Avec son tempo rapide, son atmosphère intense, prenante, son refrain irrésistible dopé par un énorme son de batterie, « Brush away » se révèle un bijou de maîtrise.

Mais après cette entrée en matière offensive, le groupe ralentit la cadence, et brouille les pistes en proposant « Sludge factory » , interminable morceau décalé à la structure déroutante.

« Heaven beside you » marque un joli retour à la ballade acoustique soignée, exercice dans lequel le gang de Seattle n’a de leçon à recevoir de personne.

Véritable plongée dans les profondeurs abyssales d’un esprit humain en souffrance, « Head creeps » torturé et lancinant comme une fièvre malariene, est l’un des titres les plus forts du disque.

Le tube de l’album, « Again » est une merveille, construite autour d’un riff cyclique rapide tournoyant inlassablement et de refrains d’une ampleur colossale montant comme des lames de fonds pour envahir l’espace de manière absolue.

Retour à l’introspection, au spleen maladif, incurable entrecoupé de brefs et lumineuses accalmies ensoleillées sur « Shame in you ».

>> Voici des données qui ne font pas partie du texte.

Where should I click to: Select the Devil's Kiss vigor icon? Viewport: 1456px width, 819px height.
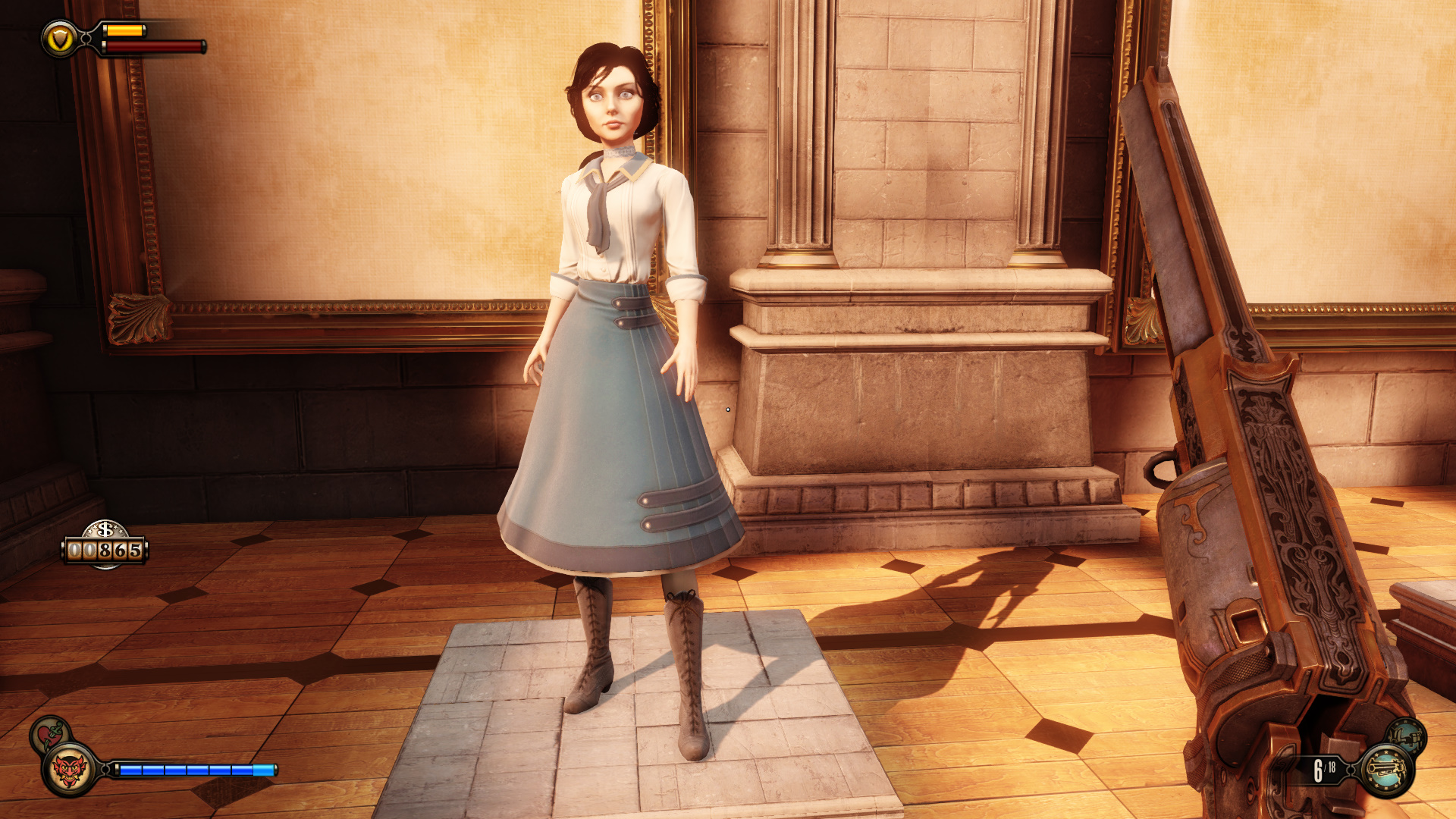(70, 770)
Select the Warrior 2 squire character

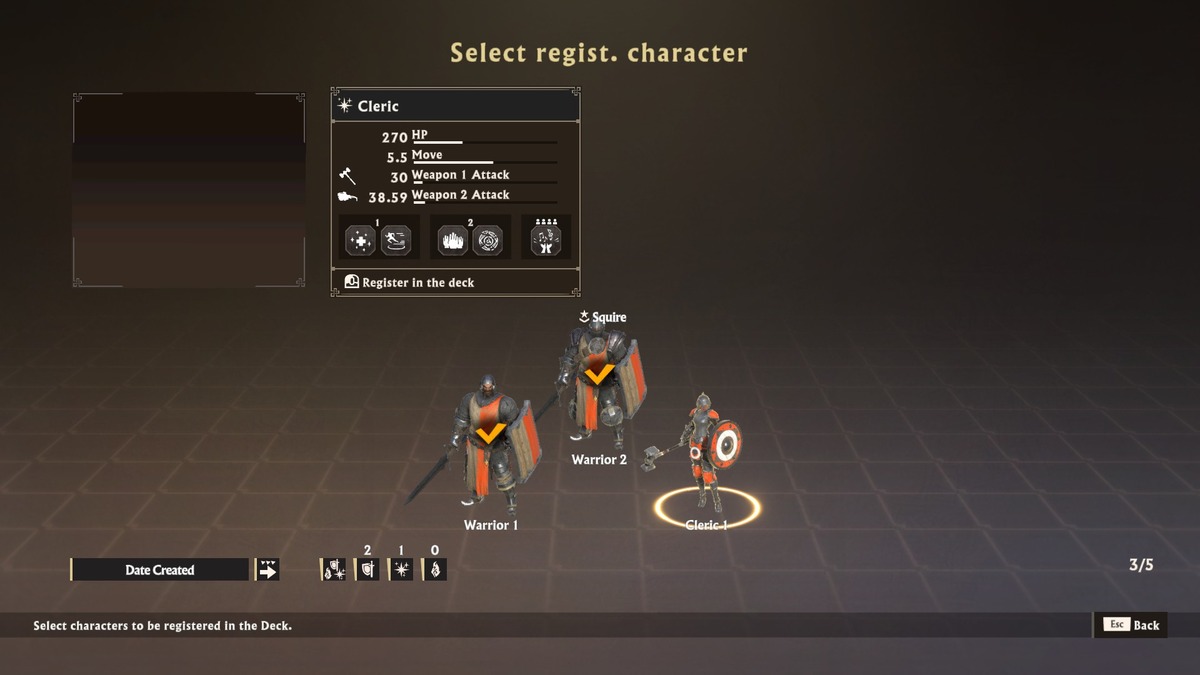click(598, 385)
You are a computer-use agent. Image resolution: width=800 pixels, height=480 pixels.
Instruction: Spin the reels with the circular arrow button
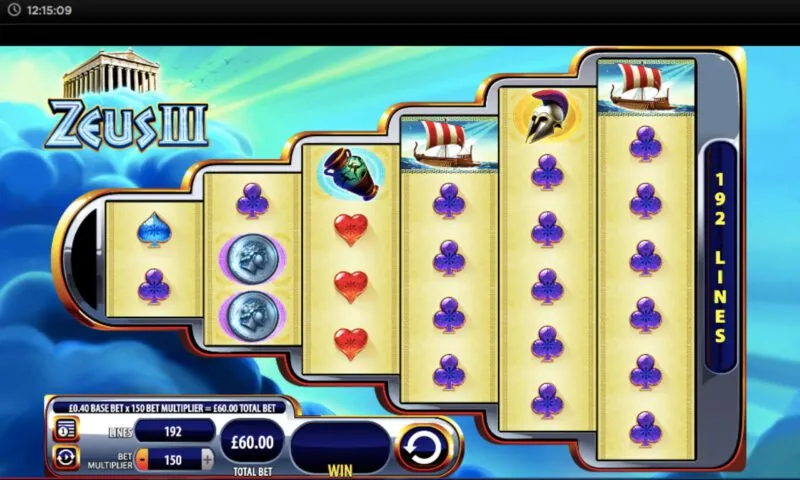(425, 446)
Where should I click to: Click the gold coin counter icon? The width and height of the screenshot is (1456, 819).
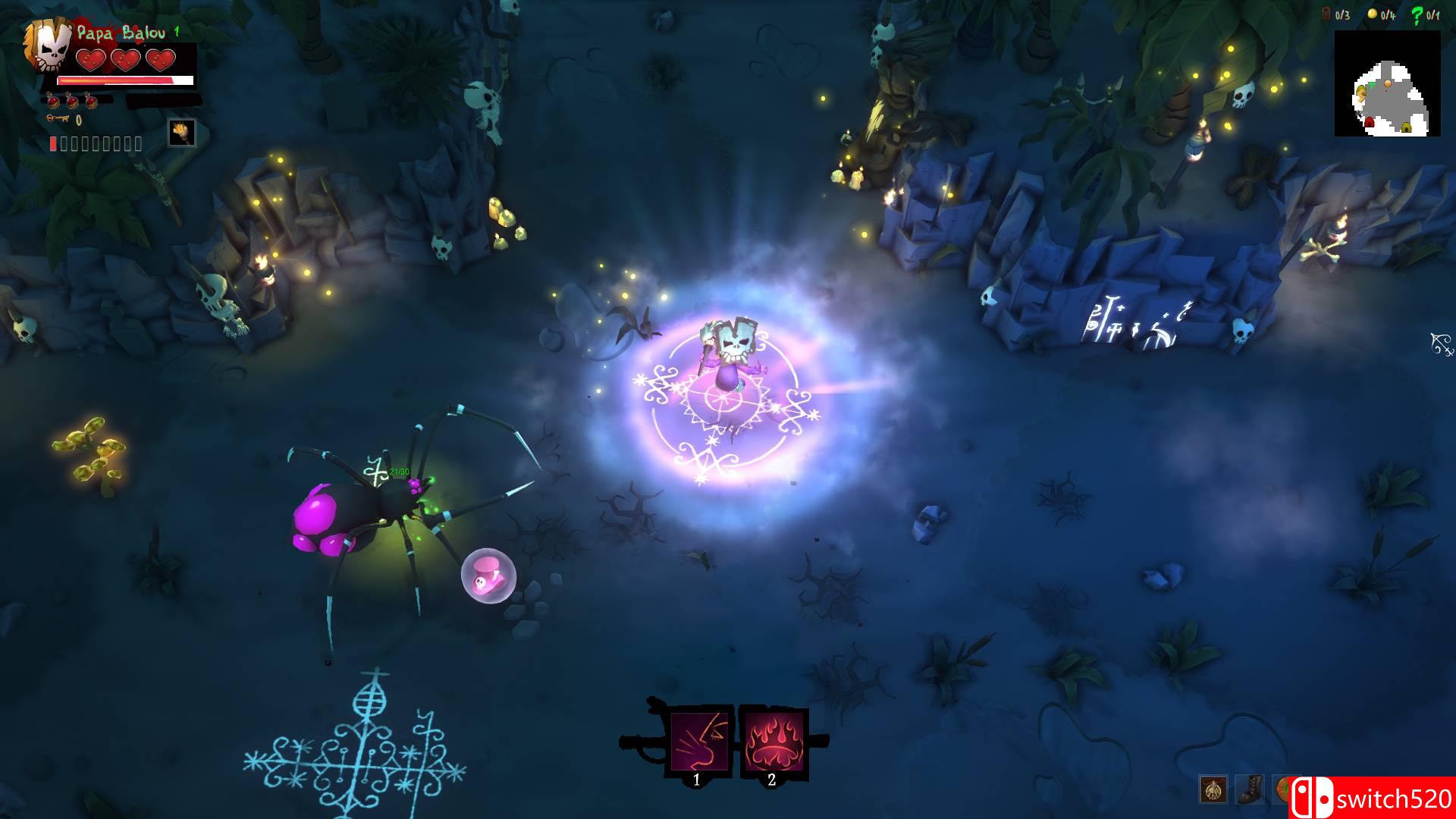(x=1373, y=14)
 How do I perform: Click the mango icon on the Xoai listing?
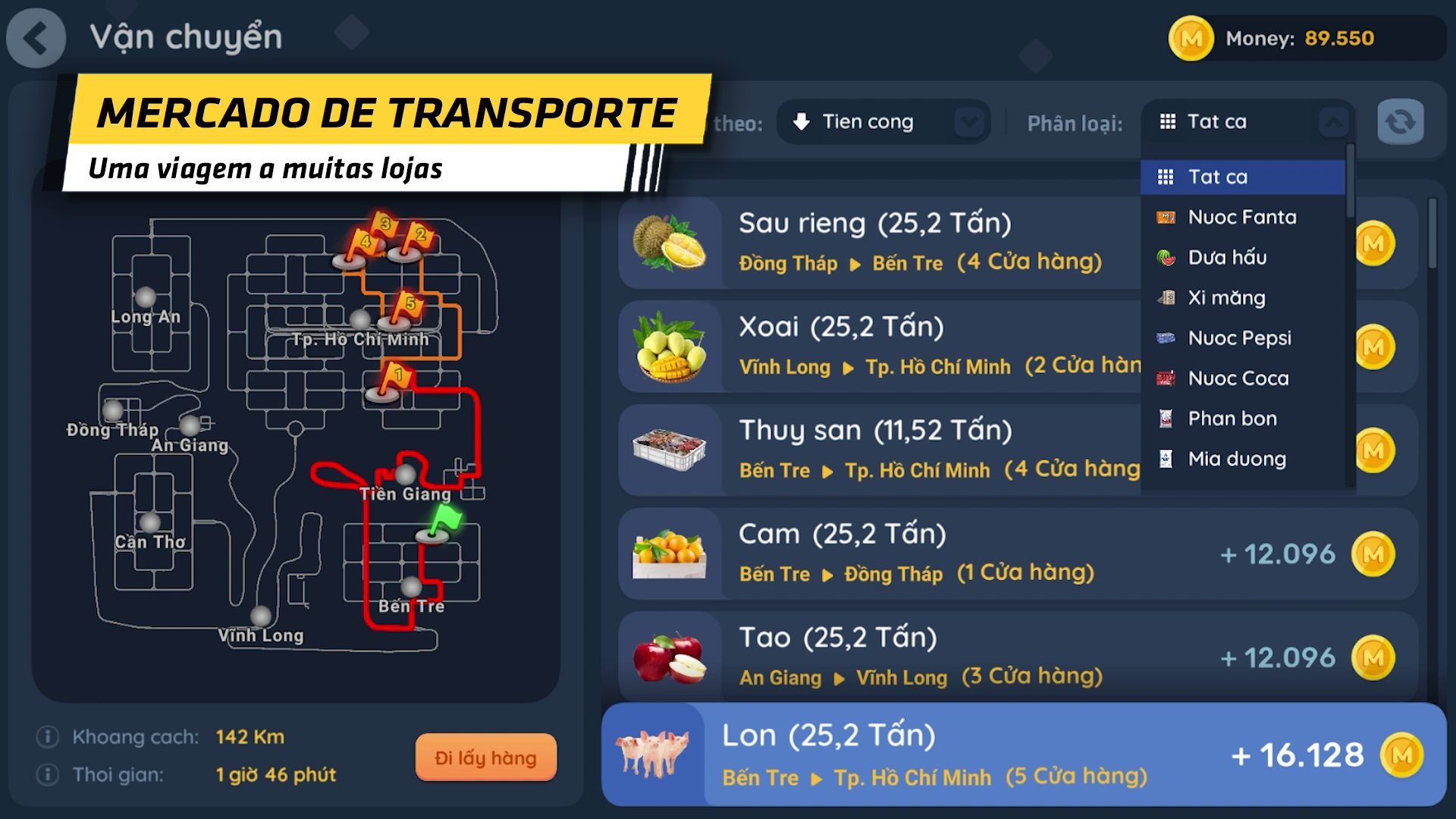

La fin de l’album peut être considérée comme une lente agonie, ou Alice in Chains tout en descendant les marches vers son tombeau, développe des atmosphères sombres, maladives, étouffantes au cours de longs morceaux déroutants, complexes, que ce soit sur « God am » , « So close » ou le très plombant « Nothin’ song ».

Deux splendeurs viennent pourtant conclure le processus d’auto destruction.

La première est « Frogs » , long et déchirant périple intérieur vers un océan de renoncement à la beauté glacée.

La seconde est « Over now » avec sa magnifique introduction à la trompette façon hommage aux soldats morts sur le champs de bataille et sa superbe mélodie acoustique faisant figure d’enterrement de première classe pour un groupe hors norme.

En conclusion, « Alice in Chains » est sans nul doute l’album le plus sombre, le plus torturé et le plus malsain de l’histoire de la légende de Seattle.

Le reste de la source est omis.